The Use of the Old Testament in the New Testament

 

Koot van Wyk, (DLitt et Phil; Thd) Visiting Professor, Kyungpook National University, Sangju Campus, South Korea, Conjoint lecturer of Avondale College, Australia

 

Texts are formed and texts are used

One aspect that is very crucial considering Qumran is the difference between formal and functional biblical texts. A formal biblical text purports to be a duplication of CMT even though it is actually at Qumran in a degenerative condition due to the normal human slips of the ear, hand, eye, memory and tongue. A functional text is a biblical text that is shortened (omissions); elaborated or transformed in form to serve other purposes than duplication of its content. They become applied texts as opposed to merely copied biblical texts. The applied biblical texts became parabiblical texts since the Bible is approached with scissors and glue to put together for functional purposes some supportive array of prooftexts around the same topic. Paraphrases are made, quotations of sections from the biblical text are freely rewritten, paraphrases of the first verses in Ezechiel 30 were made. Florilegium are texts that strung together a number of CMT verses from different books. Commentaries are sometimes continuous or thematic. Some of the Qumran manuscripts can fulfill other functions like liturgical references in writings for worship (Thanksgiving hymns).

Paul is not forming text, although he is forming the New Testament without knowing it yet, but he is not merely duplicating the Old Testament. It is an exegetical living text that stands in the plan of God’s salvation from Adam to his own time and further until eternity.

Targums brought out the depth of the original

The Targums brought out what they understood to be inside the text already. Paul in Hebrews is bringing to the surface what is in the deepstructure of the Old Testament source text.

They felt that they were scholarly

The dynamic that drives the midrash forward is located not in the pure meditation on scripture but in the need to validate the tradition. They felt that they were working with an ongoing tradition of scholarship.

It is mostly argumentative and it is said that “they felt that they are working with an ongoing tradition in scholarship”. As McNamara put it using the Latin: Affert ad eam (i.e. Sacra Scriptura) sua quisque dogmata. Invenit in ea dogmata quisque sua – “they took their own beliefs to the scriptures and believed that they found them there.”

It was the scholarly practice in both Palestine (Qumran texts) and Alexandria (works of Homer).

Not only in Palestine was this methodology applied, it can be seen also in the scholarship of Homer’s works at Ptolemaic Alexandria.

Eupolemos freely adapted and changed the CMT in haggadic style to make it more acceptable for the Hellenistic audience.

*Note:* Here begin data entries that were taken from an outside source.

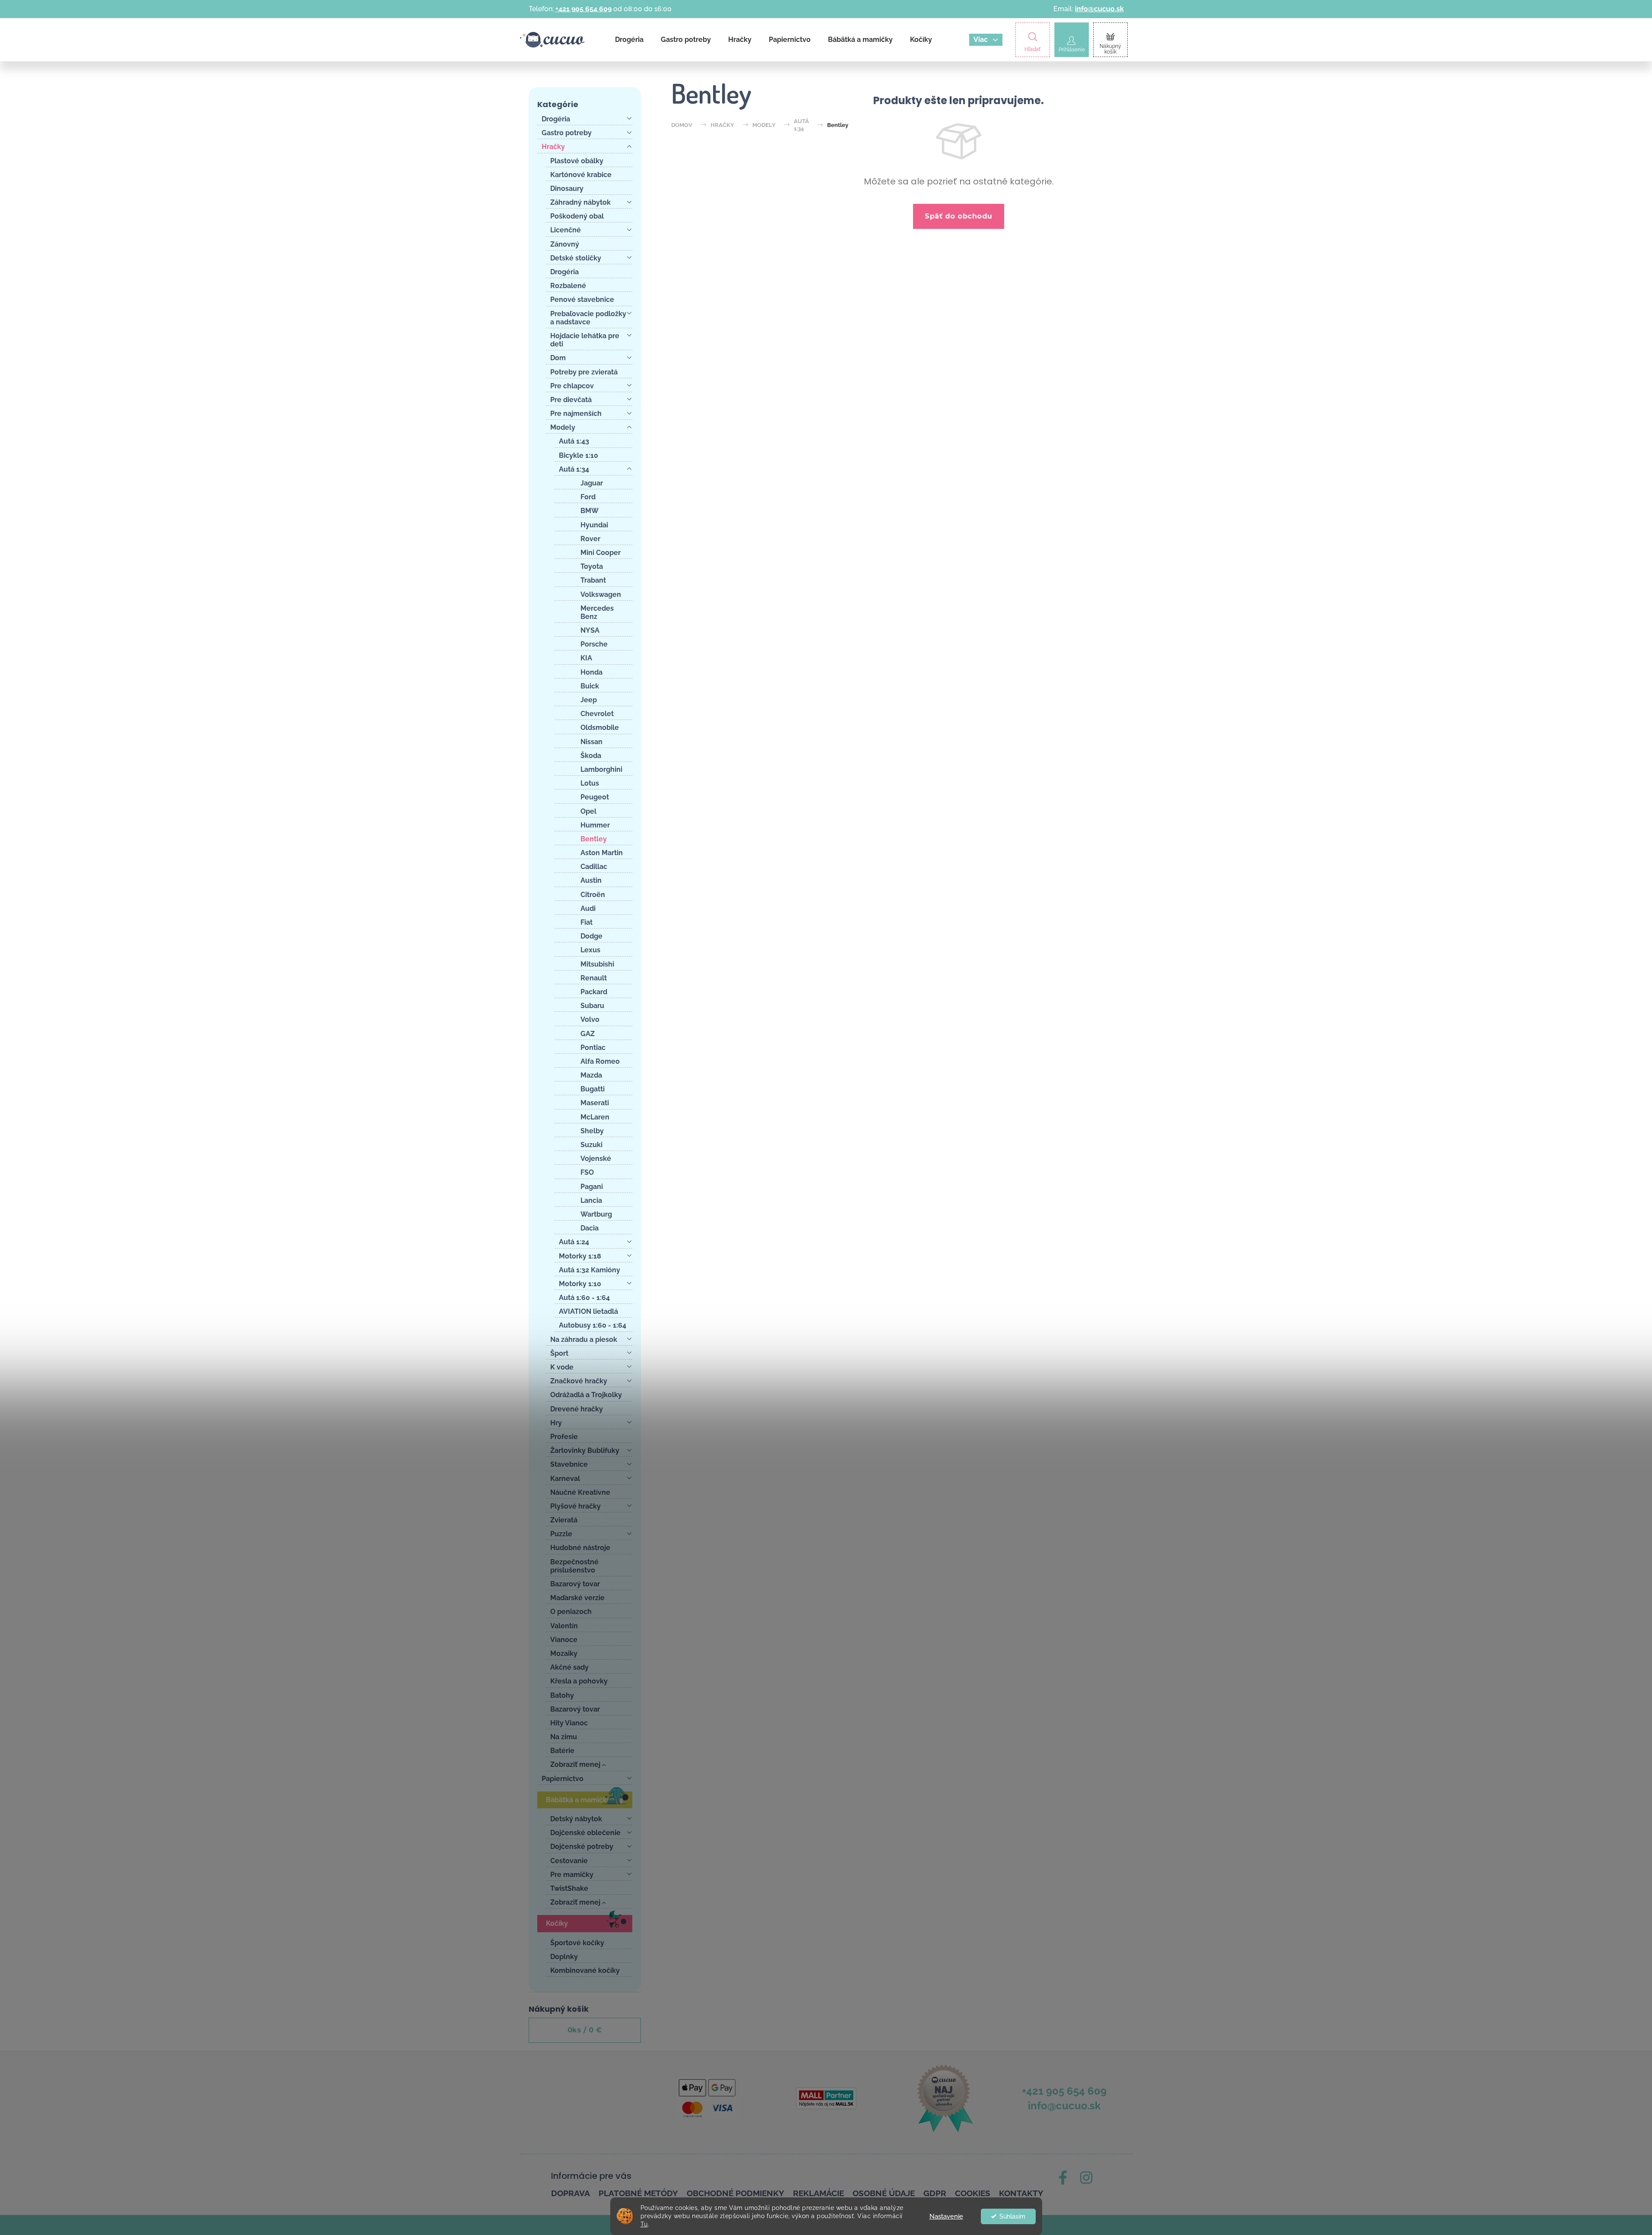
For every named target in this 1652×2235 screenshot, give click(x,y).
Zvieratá (563, 1520)
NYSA (589, 630)
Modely (562, 427)
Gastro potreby (567, 133)
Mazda (591, 1075)
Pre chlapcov (572, 386)
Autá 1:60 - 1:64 (584, 1297)
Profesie (564, 1437)
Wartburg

When the scribes of the 3rd century CE utilized the Jewish traditions for their education they were also influenced by this Eupolemic-Talmudic historiography so that when the LXX was “improved” by Jews as Justin the Martyr is complaining, the Hebrew CMT was that of the adjusted Eupolemic CMT and the Greek is reflecting these adjustments and when the scribes were copying the Greek manuscripts of the LXX, will it be odd to suggest that they aligned these issues in similar fashion in the LXX manuscripts? What Eupolemus was doing was done to the Homeric texts at Ptolemaic Alexandria since the days of Antiochus Epiphanes.

Targum Neophyti also used the repetitive style or multiple readings

Targum Neophyti has many problems of its own well discussed by scholars but what is interesting is to see the repetitive style or multiple readings also portrayed here.

The one verse lends content to the other and it is considered legitimate content-elaboration.

They wanted to treat the text coherent and self-consistent as part of Scripture in a harmonizing way

There is still the beauty of the objective to treat the text as totally coherent and self-consistent and to interpret any part of Scripture in the light of any other part of it and harmonized it. Contradictions are viewed as apparent and not real.

The text of Paul and Jesus was used and misused by Judaism and that was the problem, not the text itself.

It was not the biblical text that Jesus had problems with but with Judaism’s midrashic illegitimate ideas and conclusions from the biblical text. The midrashic methodology of Jesus and Paul’s day was then a common method used and misused and can be seen as a scholarly modus operandi with normative texts. When the sinful heart wants to sin it can use prooftexts from the Old Testament to weave numerous rules to be followed but then in fact created many loopholes through which the sinful actions can continue.

Legitimate preservation of the core-message of the CMT separates one sect from another

What separates one product from another, tapping from this stream of common methods or modes of articulation, is whether the core was legitimate enough. That core had to be within the confines of the CMT or otherwise the product was in jeopardy like Psalm 110 and Isaiah 53 in the Targumim. The moment the product is in conflict with the CMT or an illegitimate adaptation of it, it creates controversy with those who are interested in preservation of the veracity and exactness of the CMT. That is why Jesus and Paul were in constant dialectics with Judaism of his day.